Previous literature has identified key clinical characteristics to predict survival from OHCA: initial location of OHCA, witnessed cardiac arrest, prompt bystander CPR, ECG with shockable cardiac rhythm, early defibrillation, time to resuscitation, complete revascularization, hyperlactatemia, and presence of ABI [4, 6, 2630]. In addition, renal insufficiency is a known predictor of mortality in the cardiogenic shock population [30]. Kidney function as assessed by CrCl appears to be a sensitive marker of poor tissue perfusion during cardiac arrest and perhaps an indirect marker of poor cerebral perfusion. Our findings confirmed the importance of renal function as an independent predictor of both in-hospital mortality and neurological outcome in the OHCA patient population who underwent MTH + C.
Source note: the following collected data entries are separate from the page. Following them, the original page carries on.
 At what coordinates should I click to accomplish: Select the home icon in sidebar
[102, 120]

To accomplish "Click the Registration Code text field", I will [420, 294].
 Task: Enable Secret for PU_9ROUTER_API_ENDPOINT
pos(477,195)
In addition to renal perfusion, bystander CPR improved 1-year survival with favorable neurological outcomes for OHCA patients in a study by Iwami et al. [29]. A similar study by Herlitz et al. further supported the survival benefit of bystander CPR afforded to this patient population [28]. Prompt provision of CPR may delay the degradation of tachyarrhythmias to asystole, explaining the positive impact on survival. Despite the majority of patients having experienced witnessed cardiac arrest, only half of patients had immediate bystander CPR in our population. The absence of immediate CPR was a potent independent negative predictor of good neurologic recovery, in keeping with previous studies. This stresses the critical importance of public awareness and education in early bystander CPR to improve the neurologic outcome for OHCA patients. The study population also experienced a longer median arrest time (low flow) (28 ± 15 min) as compared with other studies [5, 6]. A longer interval from collapse to ROSC has been associated with unfavorable neurologic outcomes, which is corroborated by our findings [6].
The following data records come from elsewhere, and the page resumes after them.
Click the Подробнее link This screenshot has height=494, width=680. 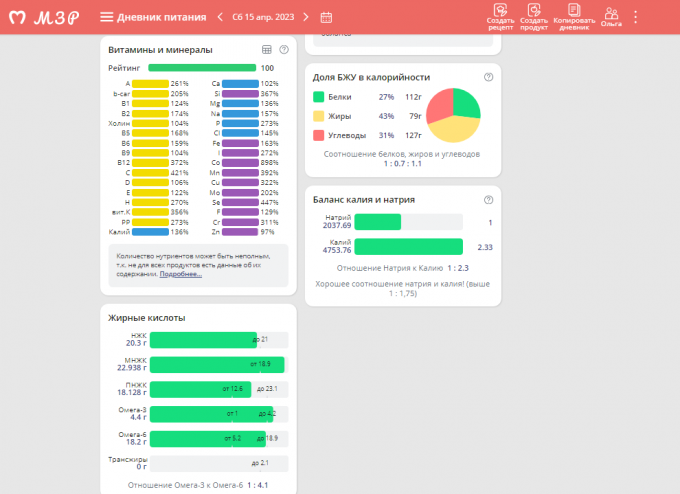click(x=180, y=273)
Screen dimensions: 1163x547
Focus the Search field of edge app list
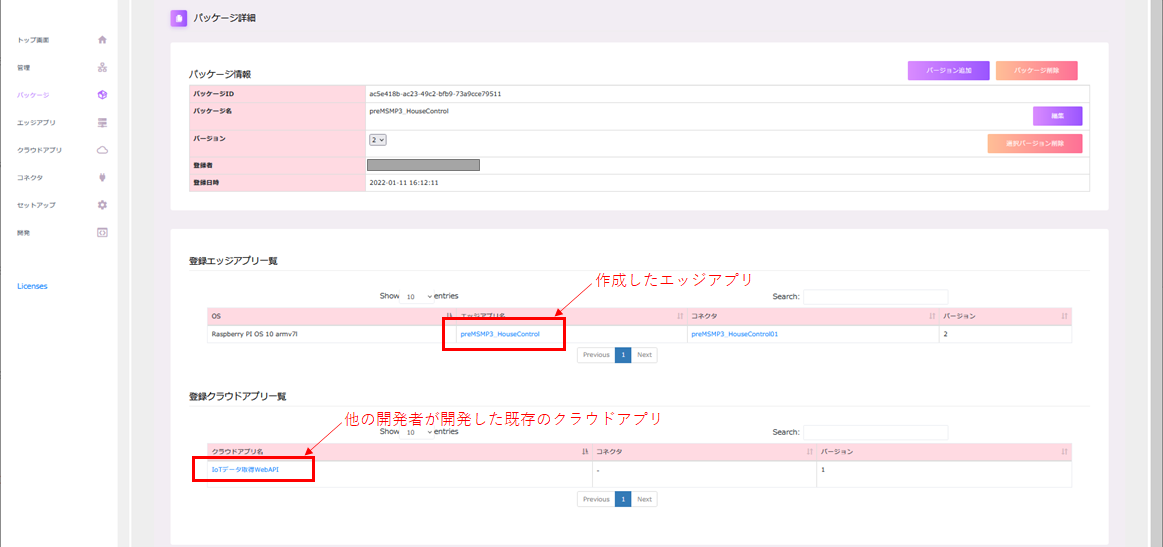point(875,297)
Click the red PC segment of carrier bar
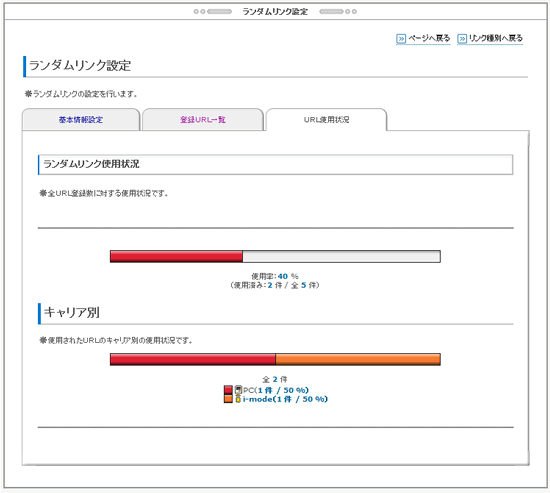 coord(193,359)
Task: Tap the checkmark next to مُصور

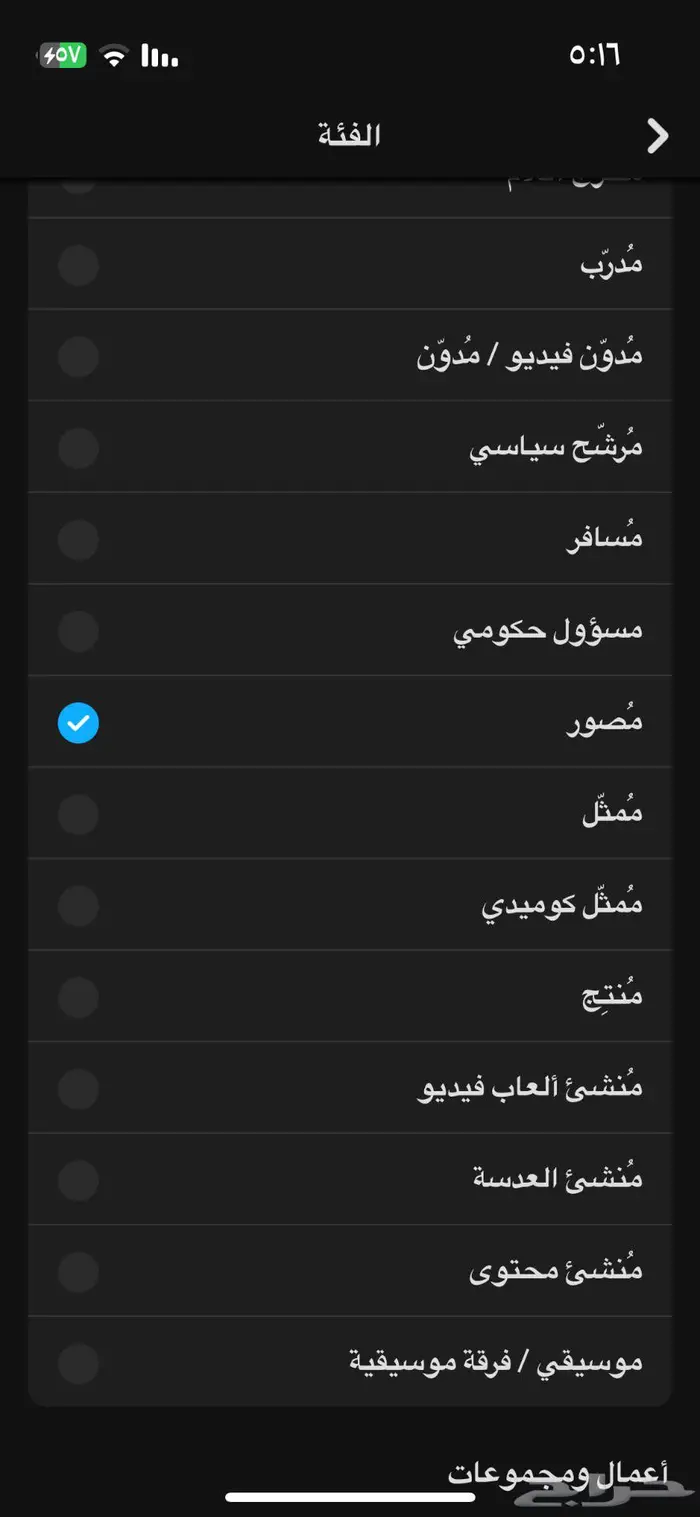Action: (78, 723)
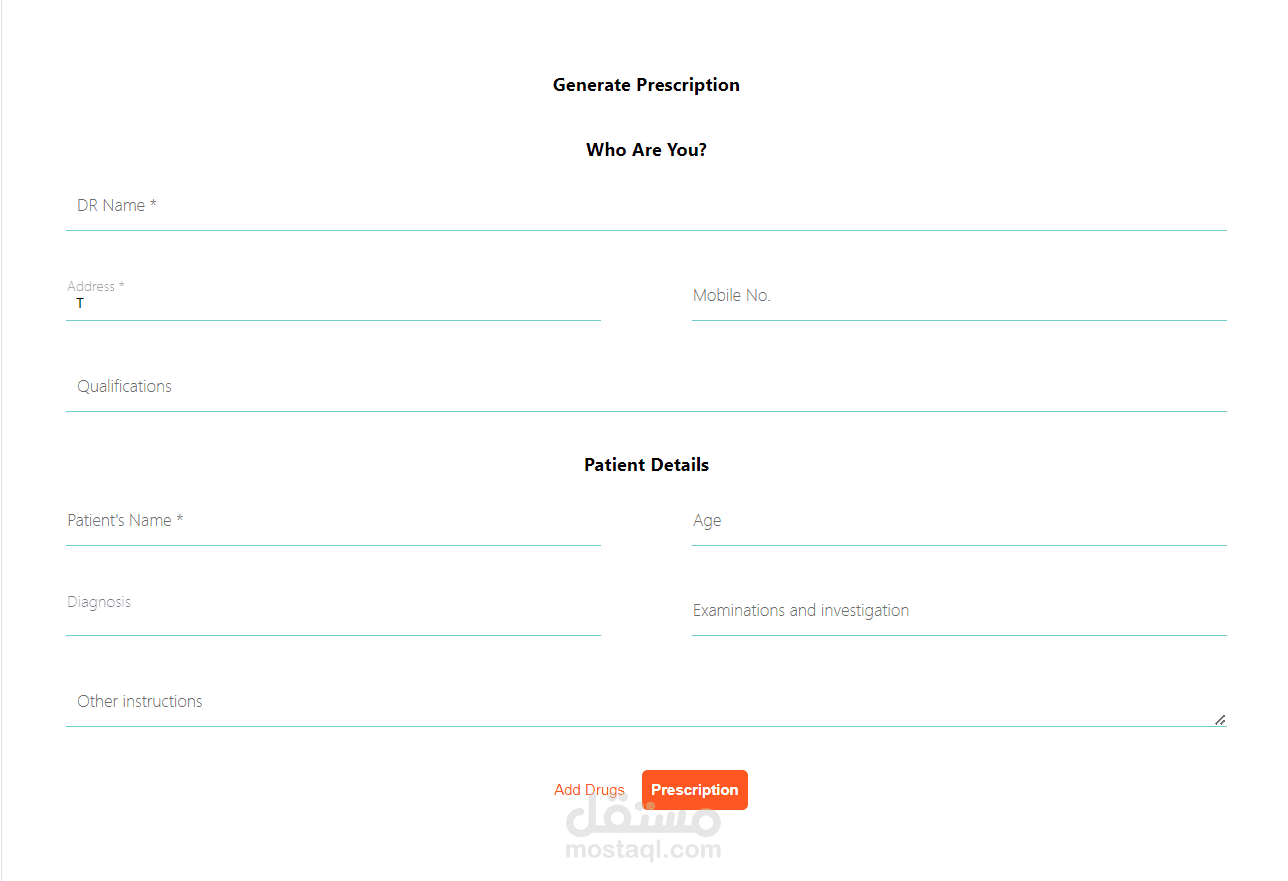Focus the Patient's Name input
The image size is (1288, 881).
(333, 521)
Although the correct population was cooled in the current study, the time to reach target temperature (32–34°C) from initiation of MTH was relatively prolonged at 8 hrs. The prolonged time to reach target temperature may be attributable to delayed initiation of the MTH protocol as a consequence of early coronary angiography, as less than 25% of our study population was cooled prior to catheterization. Of note, there was a trend towards less favorable outcomes in patients who had no cooling prior to coronary angiography, and it was a univariate predictor of in-hospital mortality and neurological outcome. This suggests the need for a well-planned and coordinated cooling protocol which is implemented prior to and during catheterization, such that early catheterization does not delay the initiation of MTH. Second, a transport based MTH protocol is required, in order to enable the implementation of MTH en route to central catheterization facilities. Finally, increased education for earlier MTH implementation in peripheral facilities (ER, ICU) will hopefully improve patient outcomes.
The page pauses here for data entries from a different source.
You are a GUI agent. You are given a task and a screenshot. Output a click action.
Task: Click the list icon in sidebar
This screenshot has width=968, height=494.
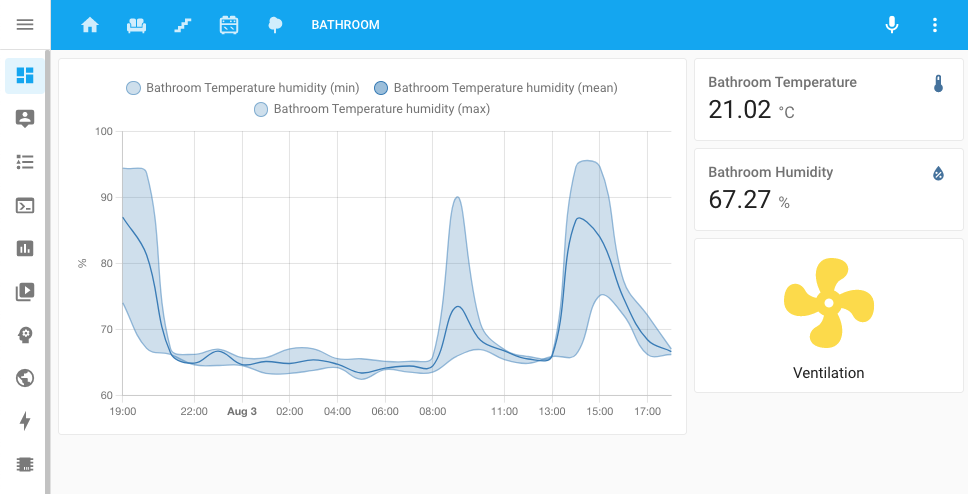point(25,161)
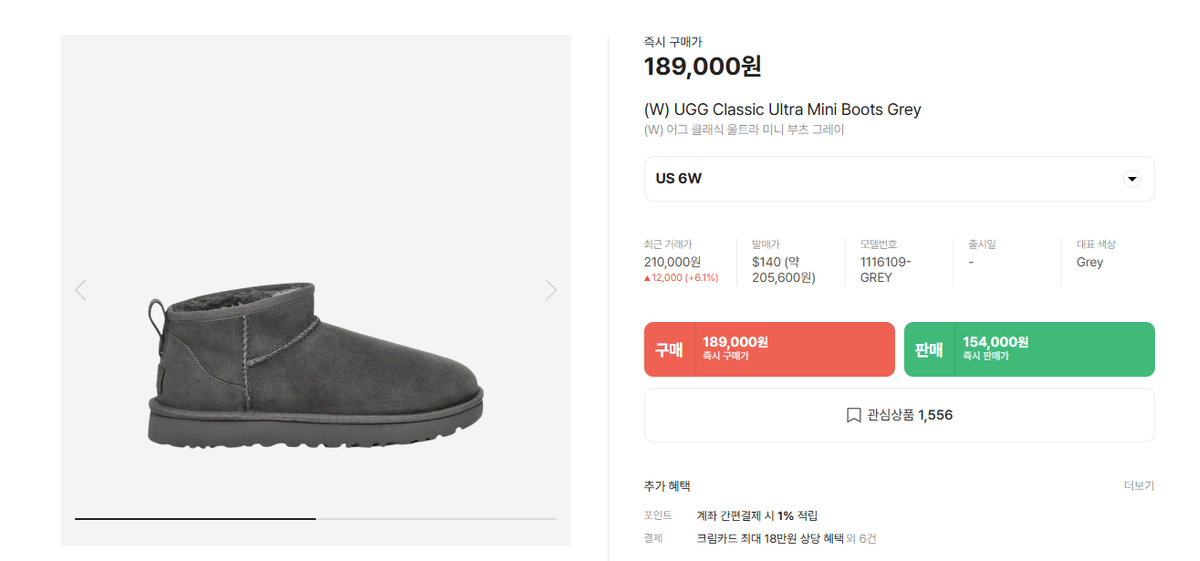Add to 관심상품 1,556 wishlist

point(899,415)
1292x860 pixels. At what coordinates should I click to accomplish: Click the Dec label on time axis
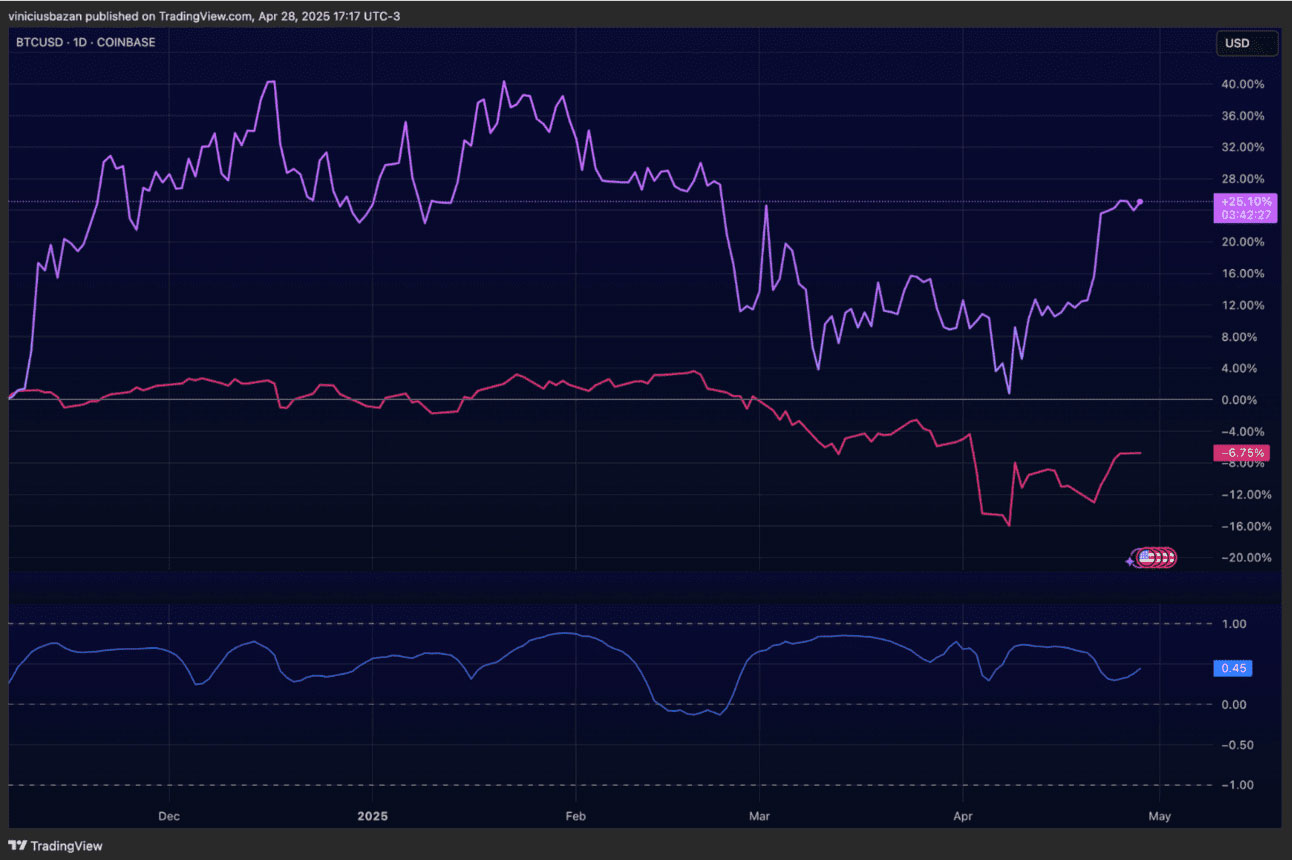pos(168,815)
There are several limitations to the current study. This is a single-centre retrospective review and thus subject to potential confounders and selection bias. Data collection was limited by available documentation and not all measurements were made at exactly the same time intervals or course in hospital. We used the CPC score to assess neurologic recovery because of its ease of use and widespread reporting in the literature. However, this scoring system is not well validated and was retrospectively assigned based on clinical documentation at the time of discharge. Finally, our study does not include long-term outcome data and was limited to hospital discharge.

5. Conclusion

Although the outcome for patients resuscitated from cardiac arrest is traditionally low, it may be improved by the use of coordinated resuscitation protocols involving MTH and cardiac catheterization. Baseline renal insufficiency appears to be a potent predictor of in-hospital mortality and poor neurologic outcome in this population. The absence of immediate CPR also predicts poor neurologic recovery and this should be an impetus for widespread public education. Further multicentre registry collaboration may be indicated to study and refine outcomes in this severely ill patient population.

Conflict of Interests

The authors declare that there is no conflict of interests regarding the publication of this paper.